Shan’s Story


Every journey with MS is unique. That, combined with how every life is unique, makes it almost impossible for any one person to relate completely to another person’s MS story. All I can do is describe my experiences, talk about what worked for me, and what I might have done differently.

shan boat

In 1998, I was out sailboat racing when I became very dizzy and fell in the water. Soon after that, I was diagnosed with transverse myelitis (an inflammation of the spinal cord) and told that the weakness on one side of my body (hemiparesis) would pass. It did abate, but not without what I call “leftovers.” My left hand still tingled, and I had other sensory issues. Since it was considered a passing condition at that time, I went on living my life with few or no changes.

Over time, physical issues continued to crop up. By 2005 my diagnosis was confirmed as RRMS relapsing remitting multiple sclerosis (RRMS). My worst symptoms were dizziness and a slightly affected gait. At this point I decided it was time to face the situation and try to do something about it.  Since I was afraid of needles and not enamored with the efficacy of the existing treatments, I decided to join research trials for new MS drugs.  I enrolled in one trial after another. I told myself that I was avoiding painful treatments and helping to make new science. At the time, I felt this was the best plan. In retrospect, maybe I should have been less cavalier and should have taken one of the FDA approved medications, something with a higher chance of modifying the course of my disease.  It was clear the illness was starting to impact my life. 

Twenty fifteen was a watershed year for me and my MS. Somewhere around then, I “graduated” to a progressive form of MS (secondary progressive MS) as my symptoms, particularly my walking, continued to worsen. Choices for appropriate treatments for progressive MS were limited. Finally, I began taking FDA-approved medicines. More importantly, it was suggested that I try specialized physical therapy.  Working with the therapists over these past few years has allowed me to learn more about my situation while doing my best to stave off further physical deterioration. The unforeseen “benefit” of the PT has been having access to the therapists’ knowledge of the disease and their advice about the practical aspects of living with MS. Their constant presence in my life gives me comfort because they know me, my MS, and my issues. If they see a change in my condition or a new issue surfacing, they provide immediate guidance. They keep me going by pushing me to acknowledge my disease, be safe and healthy, and fight back to the best extent possible. 
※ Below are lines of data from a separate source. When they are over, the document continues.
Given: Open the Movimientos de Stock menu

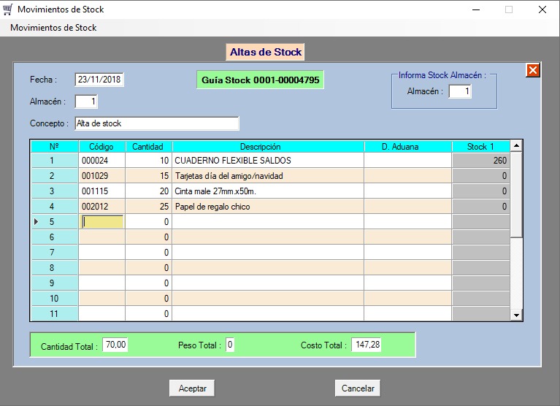Looking at the screenshot, I should pos(53,28).
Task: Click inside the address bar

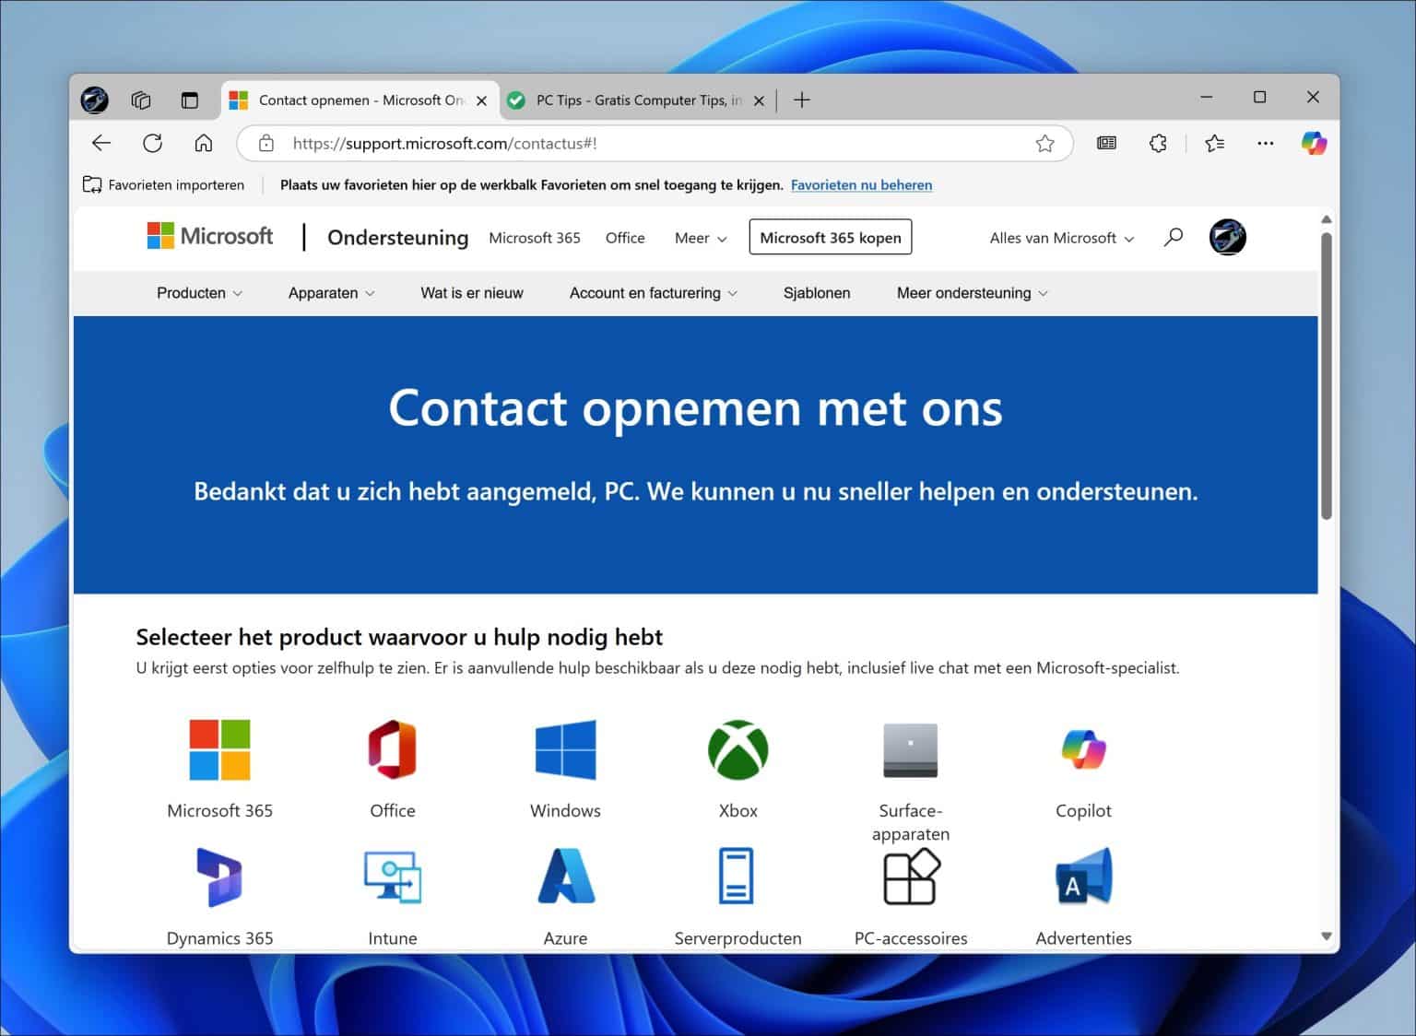Action: [645, 143]
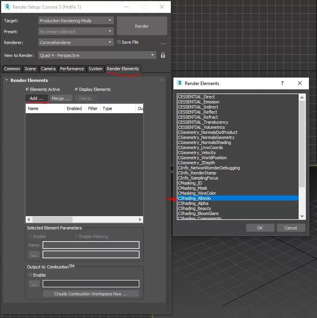Click the Output to Combustion ellipsis browse icon
The height and width of the screenshot is (318, 317).
[34, 284]
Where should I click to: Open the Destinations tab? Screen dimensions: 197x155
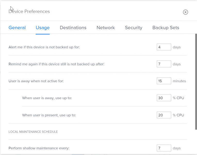tap(73, 28)
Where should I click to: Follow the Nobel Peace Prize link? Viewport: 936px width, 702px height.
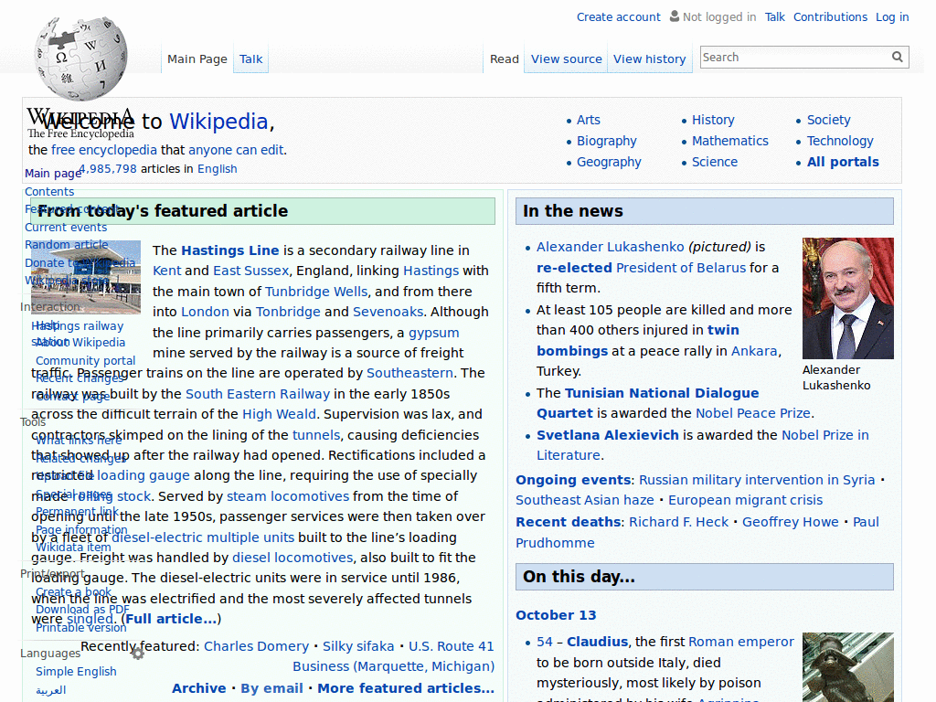[753, 413]
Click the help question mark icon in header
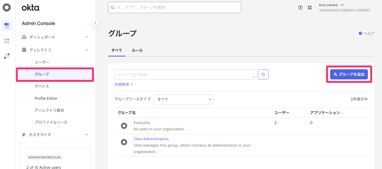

In addition to finding the right physical therapist, I also found the right doctor. The physicians at The Elliot Lewis Center split their time between clinical and research work. They keep up with state-of-the-art treatment while still spending time with me. It’s an important balance. It does me no good if my doctor is too busy to take the time to listen and share their knowledge with me. The advice my physician and therapists have given me has allowed me to make a relatively smooth transition from a moderate to a more severe disability and without wrecking my home life.  Nowadays my illness is obvious. A walker and braces on both legs make my situation clear, but with a more mature understanding of the disease I am better able to cope.  

Shan family

Overall, these are the lessons I have learned:

  • MS is a journey not a destination. It’s going to take time to make progress in your BODY and in your HEAD.
  • Acceptance happens a little at a time. The new stairlift in my home and the brace on my second leg are painful reminders of how MS is still marching forward, and that can get me upset all over again.
  • Snake oil is out there. There are tons of “treatments,” “cures,” and ideas that all seem to involve me spending my money on something. It’s a wonderful notion, but the professionals are probably right — accepting medical advice from Facebook or the internet is not a good idea.
  • I don’t know anything about MS, only my MS. Your journey is going to be different from mine. Seek the best advice and treatment and do what’s right for you.